Visual analysis findings across 18 studies rated as meet standards and meet standards with reservations showed half of the studies (n = 9; 50%; e.g., Summers et al., 2011) as having strong evidence under classification of evidence of effectiveness. We categorized three studies (16.7%) as having moderate evidence (e.g., Winterling et al., 1992) and six studies (33.3%) as having no evidence (e.g., King & Miltenberger, 2017). We did not include six studies categorized as “meet standards with reservations” either in the descriptive analysis or in effect size analysis due to several failures in visual analysis such as having no data pattern across behaviors or participants (e.g., Akmanoglu & Tekin-Iftar, 2011) or having no immediate effect and large overlap between baseline and intervention conditions (e.g., Johnston, 2010). Visual analysis can be found in Supplemental Table 2.

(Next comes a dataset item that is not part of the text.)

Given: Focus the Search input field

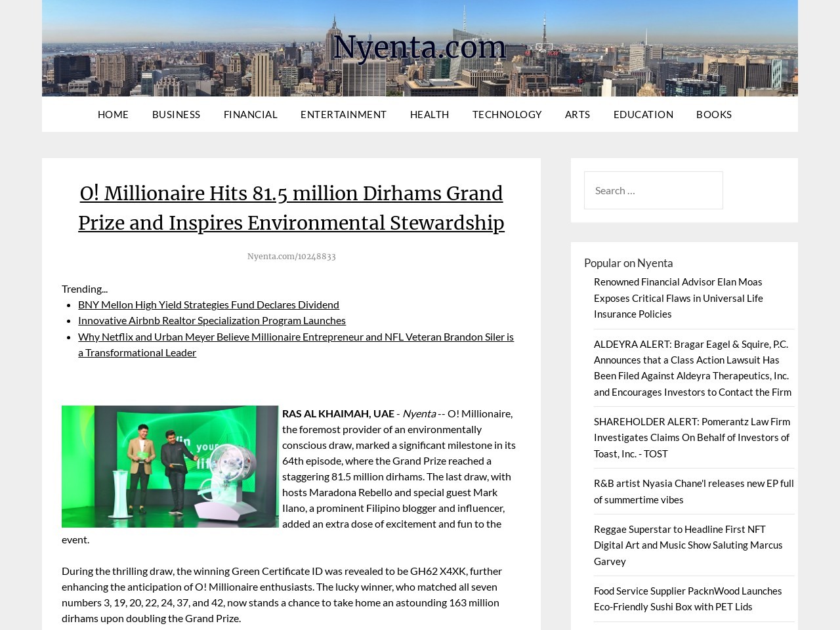Looking at the screenshot, I should (653, 190).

Descriptive Analysis of SSI Articles
We included 18 studies that met the QIs recommended by Kratochwill et al. (2013) in the descriptive analysis. Demographic, procedural, and outcome characteristics of the studies are in Table 1. Four studies (22.2%; e.g., Tucker, 2016) were unpublished graduate studies, and the remaining studies (n = 14; 77.8%) were published in internationally disseminated peer-reviewed journals.
Participants
The reviewed studies included a total of 62 participants—36 male (58%; n = 13; e.g., Honsberger, 2015) and 10 female (16.1%; n = 6; e.g., Goldsmith, 2008). Gender was not identified for 16 participants (25.8%) in five studies (e.g., Rossi et al., 2017). Thirty-one (50%) participants were school age (7–15 years; n =12; e.g., Ergenekon, 2012), 18 participants (27.4%) were preschool age (2–6 years; n = 7; e.g., Garcia et al., 2016), and 13 participants (20.9%) were adolescents or young adults (n = 5; e.g., Winterling et al., 1992). Investigators predominantly examined the effects of SSI with individuals with an autism diagnosis (n = 40) in 14 studies (e.g., Summers et al., 2011) and individuals having comorbidity (i.e., at least one additional label; n = 15) in seven studies (e.g., Kearney et al., 2018). Moreover, studies included individuals with Asperger syndrome (n = 3) in two studies (e.g., Goldsmith, 2008); pervasive developmental disabilities (n = 2) in two studies (e.g., Goldsmith, 2008), pervasive developmental disabilities not otherwise specified (n = 1) in one study (Levy et al., 2017); and typical development (n = 1) in one study (Levy et al., 2017).
Skills taught
Investigators used SSI to teach pedestrian skills (n = 3; e.g., Honsberger, 2015), abduction skills (n = 3; e.g., Gunby & Rapp, 2014), domestic safety skills and/or home accident prevention skills (n = 2; e.g., Summers et al., 2011), water safety skills (n = 2; e.g., Levy et al., 2017), seeking help when lost (n = 2; e.g., Hoch et al., 2009), first-aid skills (n = 2; e.g., Kearney et al., 2018), safety response in the presence and absence of dangerous fire starting stimuli and poisonous liquid stimuli (n = 1; Rossi et al., 2017), poison prevention skills (n = 1; King & Miltenberger, 2017), fire safety skills (n = 1; Garcia et al., 2016), and sexual abuse protection skill (n = 1; Johnston, 2010).
Assessment of skills taught and criteria for acquisition
Investigators used three strategies for assessing skills in their studies: (a) task analysis (n = 10; e.g., Goldsmith, 2008), (b) scoring system (n = 7; e.g., Gunby & Rapp, 2014), and (c) task analysis with scoring system (n = 1; Harriage et al., 2016). Investigators defined criteria in two ways: (a) performing steps of task analysis correctly (n = 11; e.g., Goldsmith, 2008) and (b) meeting certain score in scoring systems (n = 7; e.g., Ledbetter-Cho et al., 2016). Except for a study by Kearney et al. (2018) that set criteria for acquisition as 86% correct, the investigators (n = 9) set acquisition criteria as 100% correct on task analysis steps (e.g., Goldsmith, 2008). Investigators also set acquisition criteria as the full score of scoring system (n = 6; e.g., Johnston, 2010). Harriage et al. (2016) used correct responding for each step of the task analysis with a total score of 25 (5 points given to every correct step).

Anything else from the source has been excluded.